= Jouw opdracht =
Schrijf de regels vanaf de regel met "Where should I" tot en met de regel met "tap(233, 271)" woordelijk over. Laat de afbeeldingen daarbij weg.

= Opdrachtmateriaal =
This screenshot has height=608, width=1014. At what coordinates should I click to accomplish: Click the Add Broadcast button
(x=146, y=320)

--

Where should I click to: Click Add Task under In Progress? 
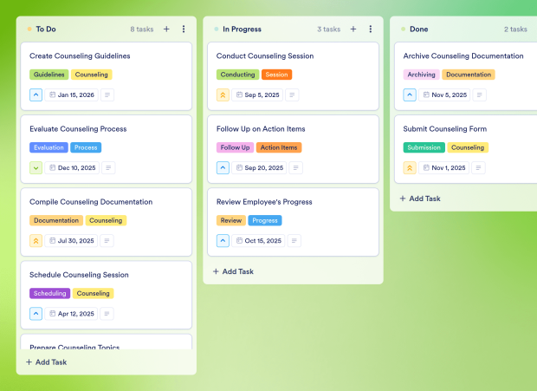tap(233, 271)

---

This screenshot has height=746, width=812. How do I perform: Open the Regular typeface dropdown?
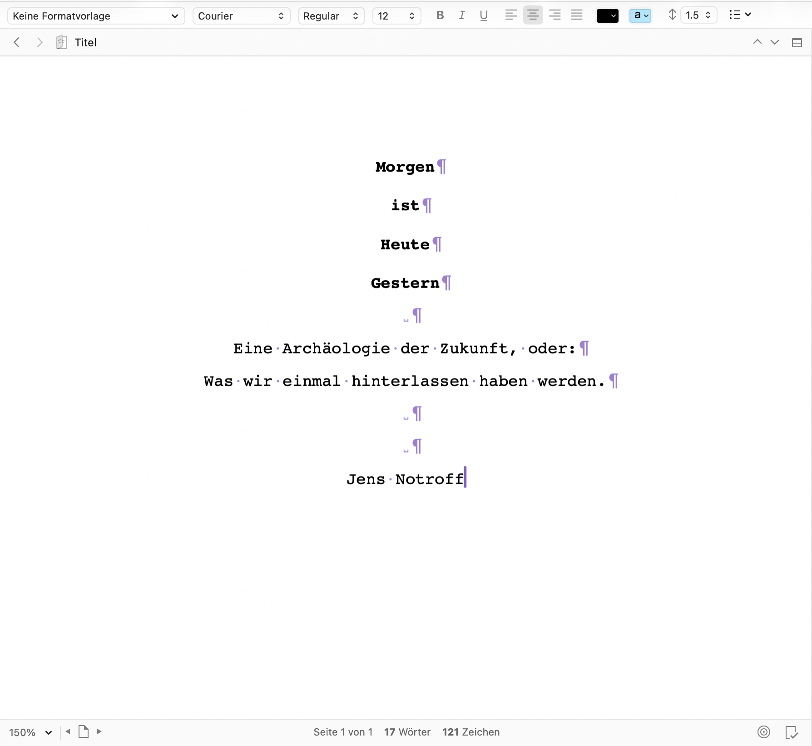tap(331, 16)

= Oplossing =
Where should I click to: Click Add Task under In Progress? 
tap(233, 271)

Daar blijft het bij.